Records for this exercise:
○ ○ ○ ○

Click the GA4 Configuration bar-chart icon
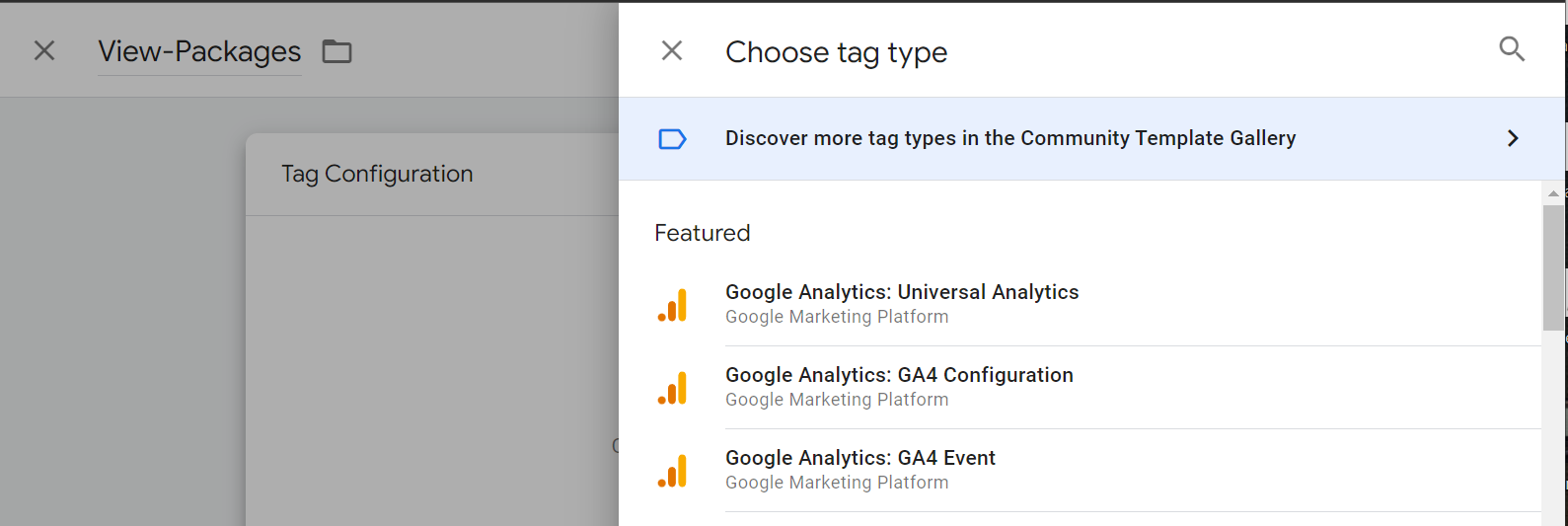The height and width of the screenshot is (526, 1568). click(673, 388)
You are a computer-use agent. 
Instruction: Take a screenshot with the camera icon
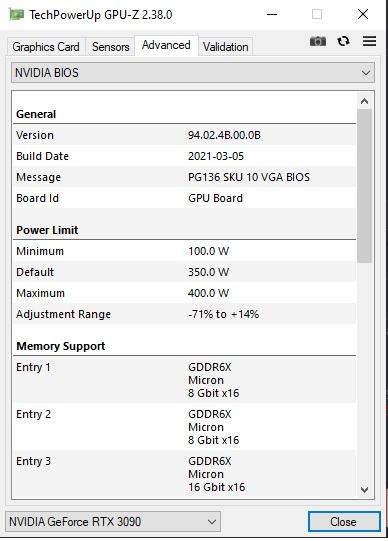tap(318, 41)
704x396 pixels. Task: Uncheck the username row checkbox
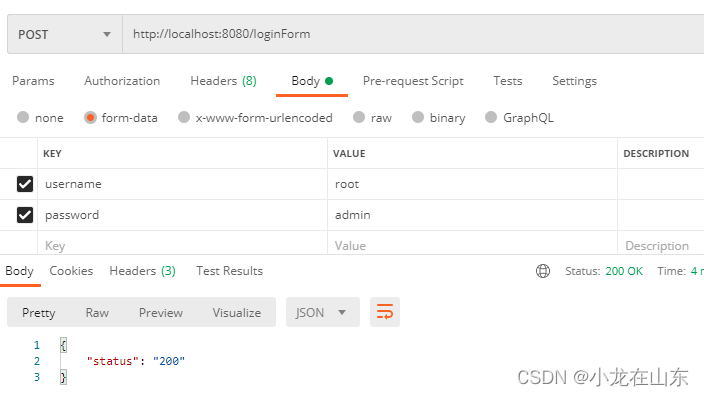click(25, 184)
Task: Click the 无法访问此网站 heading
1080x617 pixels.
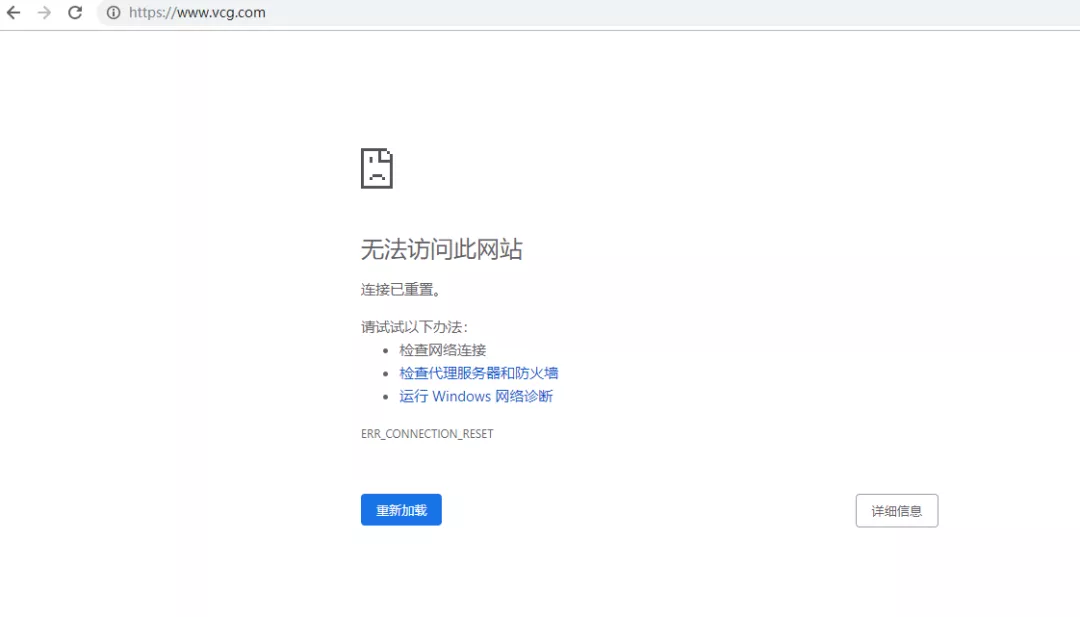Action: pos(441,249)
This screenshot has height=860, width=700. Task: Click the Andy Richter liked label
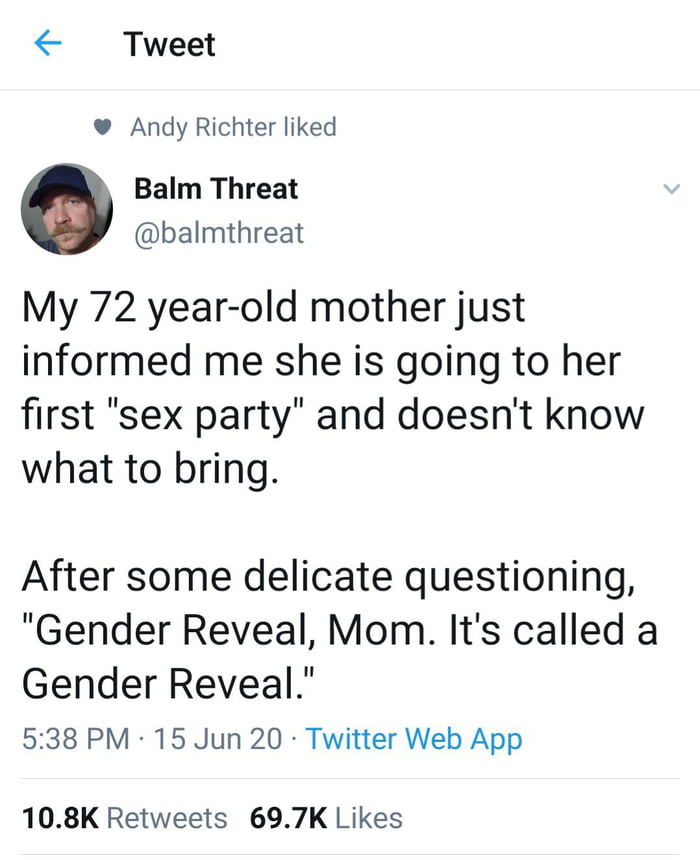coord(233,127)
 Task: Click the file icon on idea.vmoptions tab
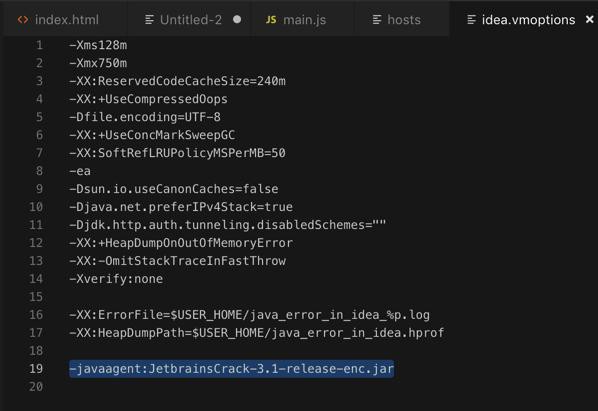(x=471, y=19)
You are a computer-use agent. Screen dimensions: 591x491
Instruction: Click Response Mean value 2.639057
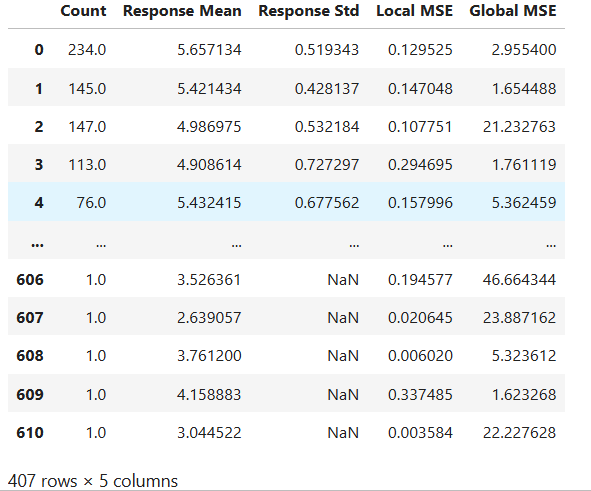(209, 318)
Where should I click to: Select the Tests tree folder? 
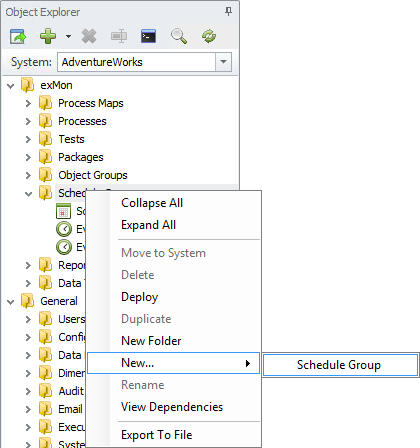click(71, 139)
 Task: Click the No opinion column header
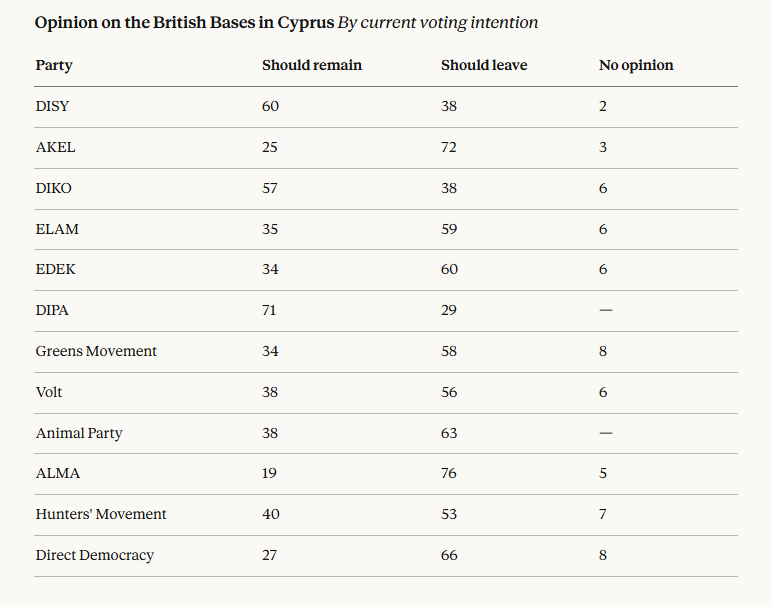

○ ○ ○ ○

Assigned task: Copy exactly, and only, the lines running from the one containing "Instruction: Click Response" through the final line of the data, and omit the pictures.

Response area:
Instruction: Click Response Mean value 2.639057
(209, 318)
Where should I click to: Select the Tests tree folder? 
click(71, 139)
 Task: Click the No opinion column header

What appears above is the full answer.